What’s the problem?
Whilst visiting the castle today, you may have noticed areas where seagulls nest.
The gulls collect grass, seeds and twigs to build their nests at the highest part of the castle.
This creates the perfect environment for new vegetation to grow into the joints in the stonework and, over a period of time, push out the mortar and loosen the stones.
Once the joints have opened up, the rain gets in, causing more damage.
So what did we do?
We employed a specialist conservation architect who recommended work to fix the problems — there’s usually more than one problem!
We chose to work on the walls that face the town first; not only to keep the works to one distinct area but also on those seen the most.
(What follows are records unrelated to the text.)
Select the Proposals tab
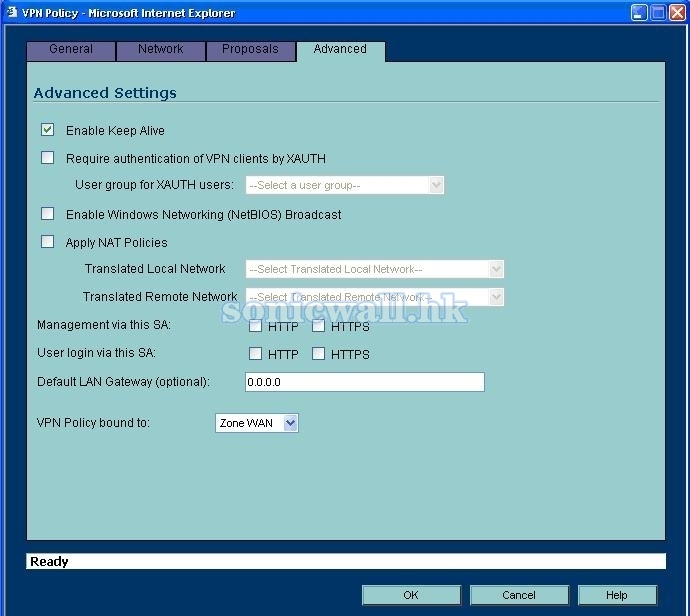The height and width of the screenshot is (616, 690). click(x=250, y=50)
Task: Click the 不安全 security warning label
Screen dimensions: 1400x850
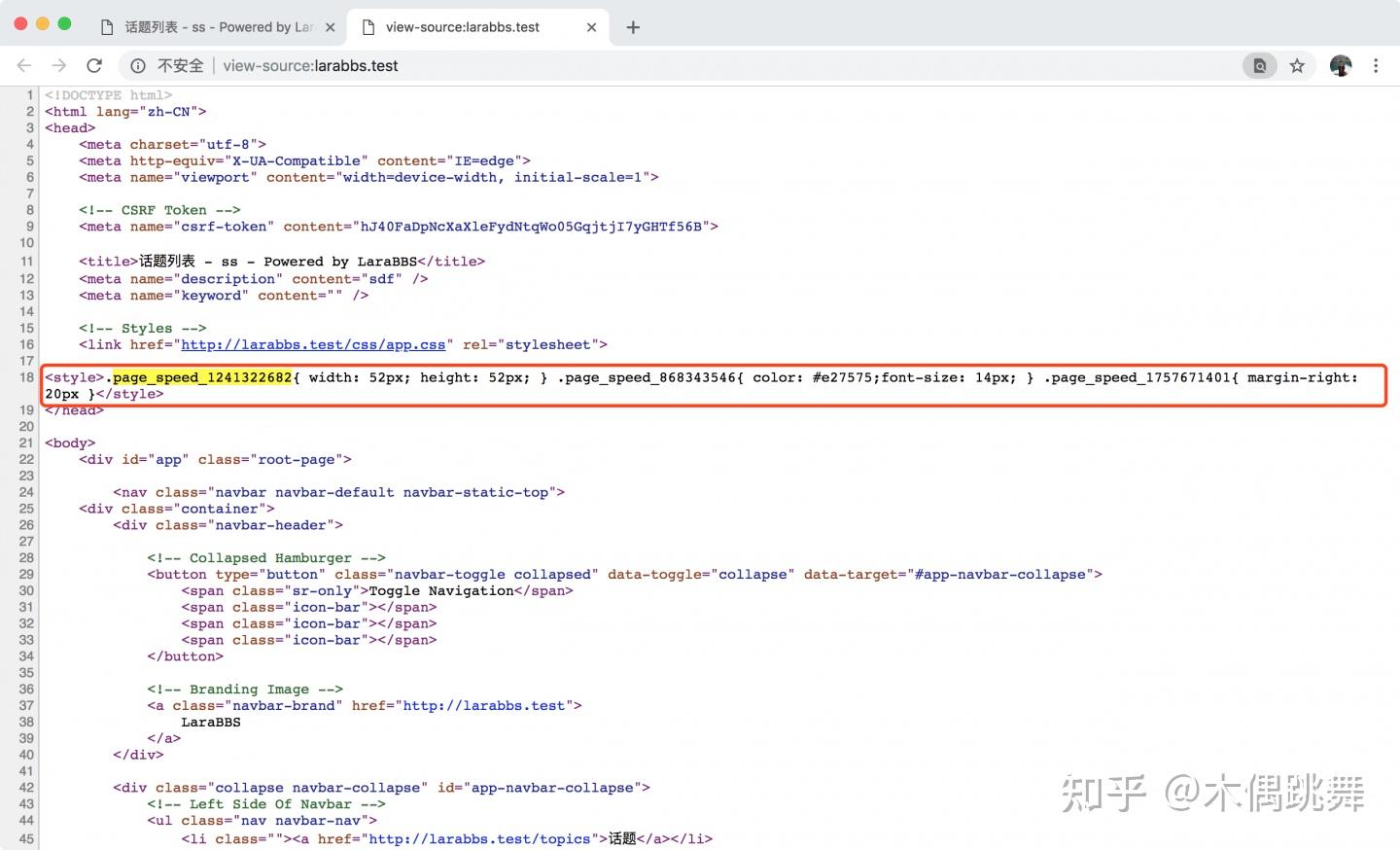Action: point(181,65)
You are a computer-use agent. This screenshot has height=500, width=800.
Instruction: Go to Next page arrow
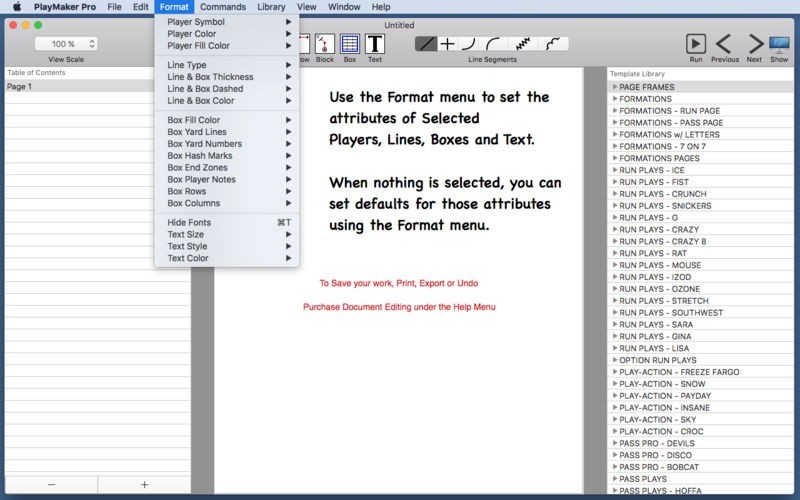coord(754,43)
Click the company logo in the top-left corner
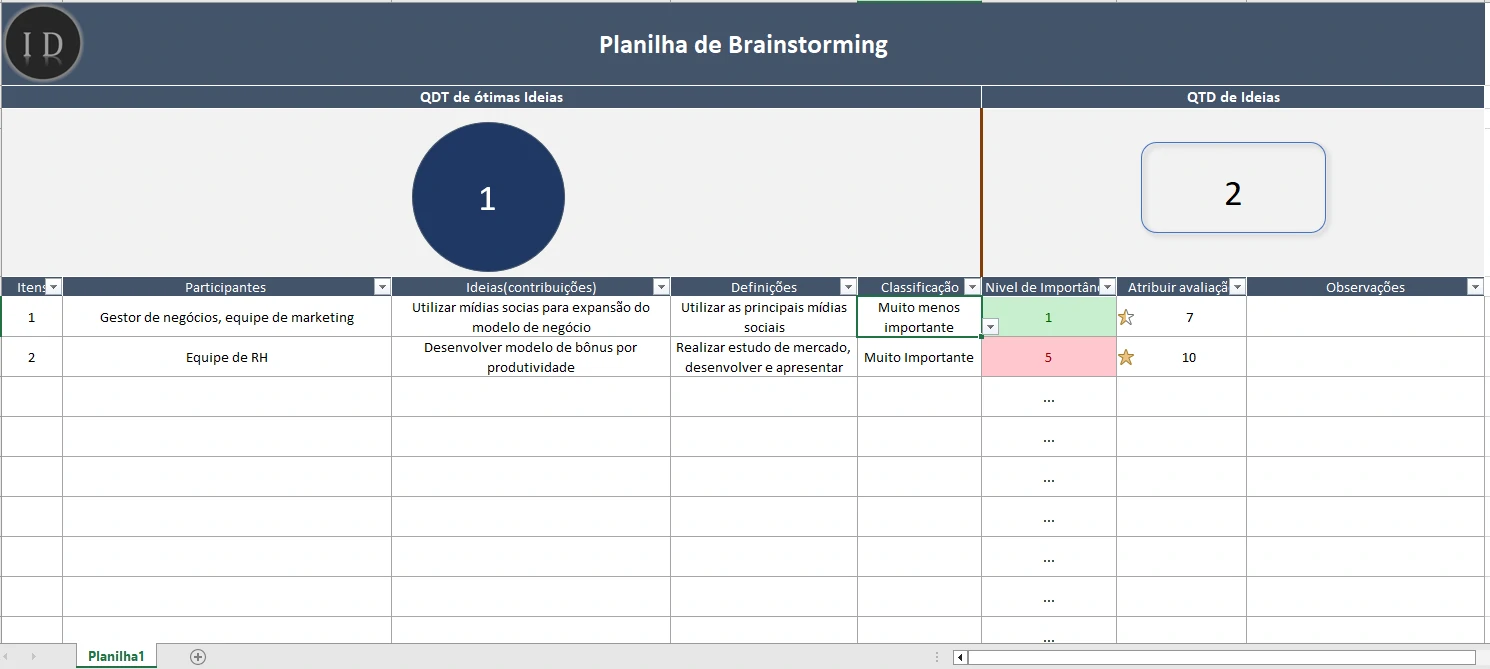The height and width of the screenshot is (669, 1490). 42,43
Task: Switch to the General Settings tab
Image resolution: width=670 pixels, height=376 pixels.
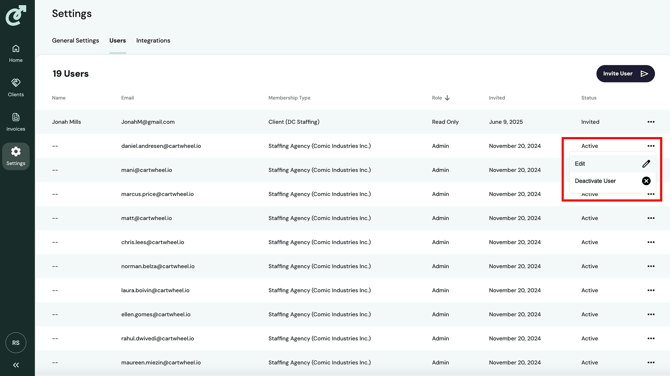Action: tap(75, 41)
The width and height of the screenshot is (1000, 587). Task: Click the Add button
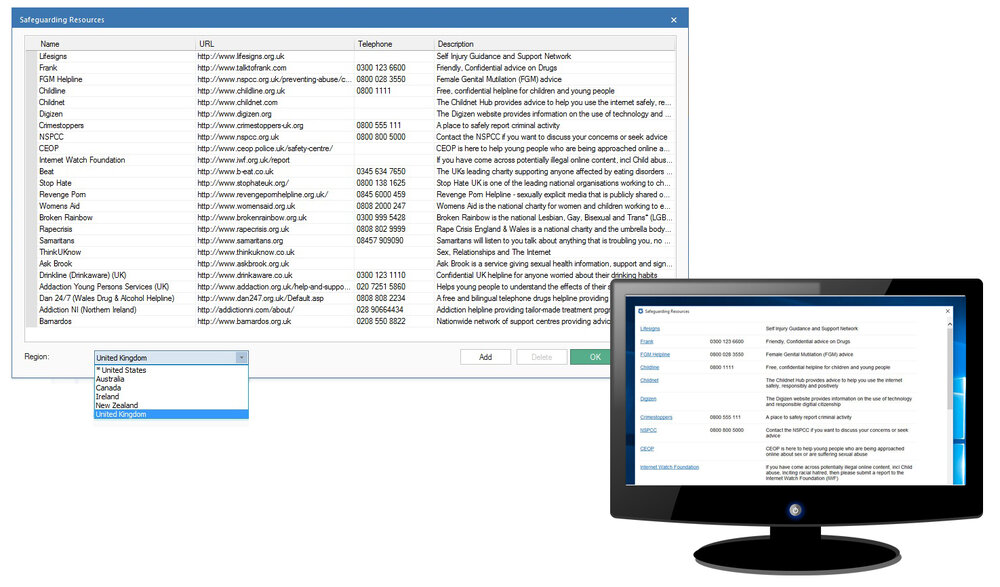click(485, 357)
We have built a specially designed scaffolding platform — 200 tonnes of it — so we can access the sides as well as the tops of the walls and around the towers themselves.
How did we fix it?
As well as working off the scaffolding platform, we have a specialist team of stonemasons working off ropes so that the conservation work can be carried out to a number of sections of the castle at the same time.
The stonemasons are raking out the vegetation and brushing off the moss. At the same time, loose mortar is chased out using hand tools and any hard cement based mortar is carefully picked out by hand. Once the stonework is clean, the joints are washed out and re-pointed with traditional breathable lime mortar.
Not only should this prevent vegetation taking root again for some time but the castle should look a lot better.
Whilst we have the scaffolding in place, we also check on the finely detailed stone surrounding to the windows and point-up any joints.
We also try and encourage the seagulls to nest elsewhere (they do have a tendency to come back) so the conservation works are carried out around them.